Television presenter and The Great British Bake Off champion Nadiya Hussain shares her ultimate comfort food recipe, doughnut bread and butter pudding – an indulgent twist on a cosy classic
Growing up, food was everything. My mum’s an amazing cook – she still makes eight curries a day. My dad used to work front-of-house in restaurants and he introduced me to different cuisines and made me more adventurous in my tastes.
“My husband [pictured with Nadiya, ] entered me into The Great British Bake Off in 2015. I was suffering from a panic disorder, and it was a tough time. He knew I needed to do something to re-discover my confidence. I actually called the producers three times to try and get out of it before it started but I’m glad I didn’t succeed! Winning Bake Off not only boosted my self-esteem, it made me more experimental with my cooking, so I’m willing to take risks.
“Now I get to do my two favourite things for a living: cooking and writing. I’m always coming up with stories to tell my three children [pictured ]. So I thought, why not combine fairytales and kid-friendly recipes in one book? That was where the idea for my new book came from.
“I make this doughnut bread and butter pudding for my children as a treat to cheer up those cold, wet days when all they want to do is cuddle on the sofa under a blanket. They love how the jam from the doughnuts goes really gooey. I think of this recipe as a hug in a dessert.”

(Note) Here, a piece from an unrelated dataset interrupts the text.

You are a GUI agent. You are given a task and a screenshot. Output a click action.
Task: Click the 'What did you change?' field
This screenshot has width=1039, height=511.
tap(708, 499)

Nadiya’s Bake Me a Festive Story is out now (£14.99, Hodder Children’s Books)
Serving suggestion
If you’re feeling extra indulgent, serve warm with a scoop of creamy vanilla ice-cream
Serves 8-10
Ingredients
Butter for greasing
Six jam doughnuts, cut in half horizontally to make two circles
200ml whole milk
300ml double cream
1 tsp vanilla extract or vanilla bean paste
40g caster sugar
Three large eggs
1 tsp icing sugar
Method
Preheat the oven to 170°C fan/gas mark 5. Generously grease a 23cm square dish. Lay out the doughnuts with the jam facing up.
Add the milk, cream, vanilla, sugar and eggs to a jug and give it all a good whisk.
Pour the mixture over the doughnuts, gently pressing them down so they are submerged.
Put the dish to one side for 30 minutes, so the doughnuts can soak up the mixture.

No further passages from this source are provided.